To view our script, please check 'Project Script'.
We went on different expeditions to different museums, and thought about what interested us and how it made us enjoy it more than other things. The answer, most of the time, was interactivity. If we can interact with the object that we are looking at, we were more interested in the topic and overall had more information retained into our heads once we left the museums.
Our first idea for our project for this year was based on "Cubing". This is the activity of solving a "Rubik's" (Rubik's is the well known brand, but is also the worst) Cube in the fastest time possible. There are many variations of cubes to solve and many different brands to suit preferences. Cubing has a lot of people in a competition, but overall isn't very widespread, widespread meaning there isn't a lot of branching out to the wider world other than the cubers themselves.
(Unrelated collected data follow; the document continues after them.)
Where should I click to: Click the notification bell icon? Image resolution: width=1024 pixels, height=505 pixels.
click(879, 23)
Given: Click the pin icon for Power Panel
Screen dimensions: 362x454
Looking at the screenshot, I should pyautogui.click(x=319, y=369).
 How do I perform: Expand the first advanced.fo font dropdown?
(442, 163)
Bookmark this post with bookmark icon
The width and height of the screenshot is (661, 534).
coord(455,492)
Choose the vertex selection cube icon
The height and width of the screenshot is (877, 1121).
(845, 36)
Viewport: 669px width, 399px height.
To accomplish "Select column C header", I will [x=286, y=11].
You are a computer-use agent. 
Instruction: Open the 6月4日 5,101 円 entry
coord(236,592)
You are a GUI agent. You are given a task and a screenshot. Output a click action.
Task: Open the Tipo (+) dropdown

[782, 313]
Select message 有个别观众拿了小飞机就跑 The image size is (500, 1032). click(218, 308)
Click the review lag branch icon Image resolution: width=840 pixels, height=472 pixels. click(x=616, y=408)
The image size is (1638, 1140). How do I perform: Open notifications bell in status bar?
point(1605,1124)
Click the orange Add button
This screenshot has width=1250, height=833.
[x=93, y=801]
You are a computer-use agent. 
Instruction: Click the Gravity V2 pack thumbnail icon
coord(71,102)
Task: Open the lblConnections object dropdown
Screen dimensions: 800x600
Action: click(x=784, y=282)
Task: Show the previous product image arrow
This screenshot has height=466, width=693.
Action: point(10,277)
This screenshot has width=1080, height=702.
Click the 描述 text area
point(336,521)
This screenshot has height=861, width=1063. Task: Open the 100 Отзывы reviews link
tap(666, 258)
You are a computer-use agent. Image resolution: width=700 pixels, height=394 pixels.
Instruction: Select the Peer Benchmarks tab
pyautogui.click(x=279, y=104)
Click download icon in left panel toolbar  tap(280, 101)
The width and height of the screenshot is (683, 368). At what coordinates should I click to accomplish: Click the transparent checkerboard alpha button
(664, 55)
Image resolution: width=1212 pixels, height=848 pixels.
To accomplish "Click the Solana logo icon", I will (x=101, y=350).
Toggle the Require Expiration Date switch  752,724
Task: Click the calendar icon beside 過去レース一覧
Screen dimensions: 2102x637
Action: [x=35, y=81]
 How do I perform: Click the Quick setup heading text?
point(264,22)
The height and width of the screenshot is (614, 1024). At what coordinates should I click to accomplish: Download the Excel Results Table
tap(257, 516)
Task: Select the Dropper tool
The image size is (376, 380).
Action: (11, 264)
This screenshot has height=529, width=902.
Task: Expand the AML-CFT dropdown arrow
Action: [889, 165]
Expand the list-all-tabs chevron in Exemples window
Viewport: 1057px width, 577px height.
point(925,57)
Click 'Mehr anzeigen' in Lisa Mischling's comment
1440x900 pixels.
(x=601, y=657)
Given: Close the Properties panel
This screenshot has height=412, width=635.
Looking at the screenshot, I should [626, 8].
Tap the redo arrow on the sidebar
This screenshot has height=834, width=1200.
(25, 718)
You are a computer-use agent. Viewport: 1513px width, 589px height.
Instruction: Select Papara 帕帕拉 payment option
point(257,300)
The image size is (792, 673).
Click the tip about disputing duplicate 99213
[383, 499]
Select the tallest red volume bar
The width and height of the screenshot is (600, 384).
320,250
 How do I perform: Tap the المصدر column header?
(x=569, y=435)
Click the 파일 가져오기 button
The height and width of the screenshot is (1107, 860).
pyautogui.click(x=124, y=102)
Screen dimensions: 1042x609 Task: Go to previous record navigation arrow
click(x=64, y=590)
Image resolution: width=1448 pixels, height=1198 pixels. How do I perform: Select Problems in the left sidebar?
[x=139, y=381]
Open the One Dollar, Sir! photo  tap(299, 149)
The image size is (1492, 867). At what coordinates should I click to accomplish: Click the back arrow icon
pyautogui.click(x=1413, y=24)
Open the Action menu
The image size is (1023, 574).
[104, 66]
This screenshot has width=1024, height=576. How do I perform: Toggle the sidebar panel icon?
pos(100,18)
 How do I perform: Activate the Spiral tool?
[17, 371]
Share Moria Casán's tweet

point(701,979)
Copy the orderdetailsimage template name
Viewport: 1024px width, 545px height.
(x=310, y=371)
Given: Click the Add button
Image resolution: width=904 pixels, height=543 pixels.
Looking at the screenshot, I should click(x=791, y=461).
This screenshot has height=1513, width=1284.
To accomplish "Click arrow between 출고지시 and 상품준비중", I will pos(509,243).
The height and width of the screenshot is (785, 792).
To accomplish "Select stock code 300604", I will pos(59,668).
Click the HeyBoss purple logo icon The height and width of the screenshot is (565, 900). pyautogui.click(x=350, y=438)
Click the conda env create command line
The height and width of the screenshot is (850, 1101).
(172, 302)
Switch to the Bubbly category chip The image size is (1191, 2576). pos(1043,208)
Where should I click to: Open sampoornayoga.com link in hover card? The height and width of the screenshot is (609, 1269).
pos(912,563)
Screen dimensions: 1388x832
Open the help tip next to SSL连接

We first thought of this idea, but then realised that this idea was a bit too hard to get momentum on, so we didn't get any further than what we were able to do initially.
We then pondered for a few weeks, wondering how we could extend further, and we were given a deadline by our coach (12/10/23) to come up with a way to actually do what this year's theme is about (showing our chosen hobby or art form and extending it to be shown to the wider community) as we hadn't done that or choose a new topic and basically start over again.
Then, we looked at our list of hobbies and decided on Sword Fighting. A small model would be easy to create, using a brick and a motor. The concept of our way to share it using tech was to create a robot to do sword fighting, using a pool noodle (Cut in half) and tape on the handle. We then showed this to our mentor Abbie Neal and coach Ben Stanley, who both critiqued our project idea and gave us some ideas to extend our project and organise our concept.
Each meeting, we would practice our concept for 5-10 minutes, at the end of each meeting, and would get more and more accustomed to each other's movements. This will hopefully simulate the learning of the AI, where the AI would "get used" to the player based on their movements and activities, as well as other users around the world.
Boling Yang has completed a similar design (just a lot bigger) in 2021. He is a PHD student at the University of Washington and has a Youtube channel which has other videos similar to robots swordfighting.
Something similar happeed with Shape Robotics, a company that has designed a robot with an arm to move 360 degrees in both y and x axis. They have a website about it, and use the same code that is used for our robot arm.